* Texto proporcionado *
^^^^

Las palabras que dicen y blasonan y blasonan a Carlos son una cosa. Debilitan la película pero no atacan su corazón. El problema fundamental está en lo que les sucede a las fuentes cinematográficas que invoca Ortega cuando entran en El ángel. Los primerísimos primeros planos del testículo de Daniel Fanego y del culo de Carlos con calzoncillo rojo, por ejemplo, o el primer plano del morocho sin dientes en el bar donde pasan la pelea de Monzón y Benvenutti, o el del viejo y la oveja en el jardín, o el de Carlos apuntándole a su madre, o ese otro en el que mira el auto en llamas, todos esos momentos destacados, verdaderas extravagancias para el cine argentino industrial, no alcanzan a mover la película hacia los territorios a los que alude, por más que traigan a la memoria a Pasolini, a Buñuel, a Bellocchio y al mejor Saura. El problema de base es ese. El ángel es un dispositivo pensado para que el barro que invoca llame la atención pero manche poco. El ejemplo más notable está al final, en esos planos que muestran a Carlos saltando una pared y a un policía disparándole, una cita de Juan Moreira que pone a Ortega frente a la historia entera del cine argentino, y que si por un lado muestra su coraje, por el otro lo obliga a comparecer ante un cineasta que escapó siempre de eso que afecta a El ángel.

Favio filmó esa obra maestra del manierismo popular que es Juan Moreira después de tres películas (también maravillosas) que no aspiraban a ser masivas. Ortega (previo paso por la televisión, en donde probó esto que ahora lleva al cine) pega un salto en un punto parecido: de varias películas chicas, de circulación en festivales, a esta apuesta por un cine de contacto, de tema argentino, con ganas de mucho. No hablo de los resultados (sería injusto: es difícil que alguien consiga alguna vez lo que logró Favio) sino del tratamiento. Favio no dudó en sobrepasar cualquier límite en busca de la emoción sublime. Ortega amaga y se contiene.

Una última cosa.

Si ponemos El ángel en relación con lo que el cine argentino propone generalmente en este nivel de producción y lanzamiento, la película se destaca mucho. Por poner un ejemplo bien a la mano. La operación de Ortega es similar a la de Trapero en El clan, no solo por su tema, tomado de la historia criminal argentina, sino por el intento de hacer lo que podemos llamar cine mainstream de autor. Estrellas, historias de alto impacto, escenas espectaculares. Las diferencias, sin embargo, son notables. Trapero trata de ser serio, de poner las cosas en su contexto, de pensar en la transición democrática, de evitar que sus asesinos tengan encanto. Ortega hace justo lo contrario. Pone el cine antes que la crónica, la ficción antes que los hechos, el mito antes que la Historia. Ese es su mayor acierto. Seguro recibirá algunos reproches: que no presta atención a las víctimas, que estetiza la crueldad, que glamouriza a un asesino. Todo ese catecismo rancio, que conocemos bien y contra el cual nadie pelea, no sea cosa que los Justos les nieguen el saludo. Trapero ve a los Puccio y piensa en la banalidad del mal. Ortega ve a Robledo Puch y piensa en el mal fascinante. En este punto El ángel es un tesoro. El tema es que si en lugar de poner la vara baja de Trapero ponemos la vara alta del cine que Ortega trae a su película las cosas son bien distintas. Porque en relación con los monstruos que invoca, y a quienes sin dudas ama, Ortega hace lo que Ramón hace con Carlos: los calma, les pone límites, les lima el filo para que entren en una vida que no es gris pero sí es razonable. El gran problema de El ángel es que no está a la altura de Carlos. El ángel es la película de Ramón.

^^^^

* Extracto de datos *
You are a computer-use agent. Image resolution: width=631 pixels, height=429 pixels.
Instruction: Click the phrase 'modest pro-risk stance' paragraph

^^^^

* Tarea escrita *
Reproduzca sin cambio alguno el tramo de la crítica sobre la película El ángel que va desde "Favio filmó esa" hasta "Una última cosa.".

* Respuesta *
Favio filmó esa obra maestra del manierismo popular que es Juan Moreira después de tres películas (también maravillosas) que no aspiraban a ser masivas. Ortega (previo paso por la televisión, en donde probó esto que ahora lleva al cine) pega un salto en un punto parecido: de varias películas chicas, de circulación en festivales, a esta apuesta por un cine de contacto, de tema argentino, con ganas de mucho. No hablo de los resultados (sería injusto: es difícil que alguien consiga alguna vez lo que logró Favio) sino del tratamiento. Favio no dudó en sobrepasar cualquier límite en busca de la emoción sublime. Ortega amaga y se contiene.

Una última cosa.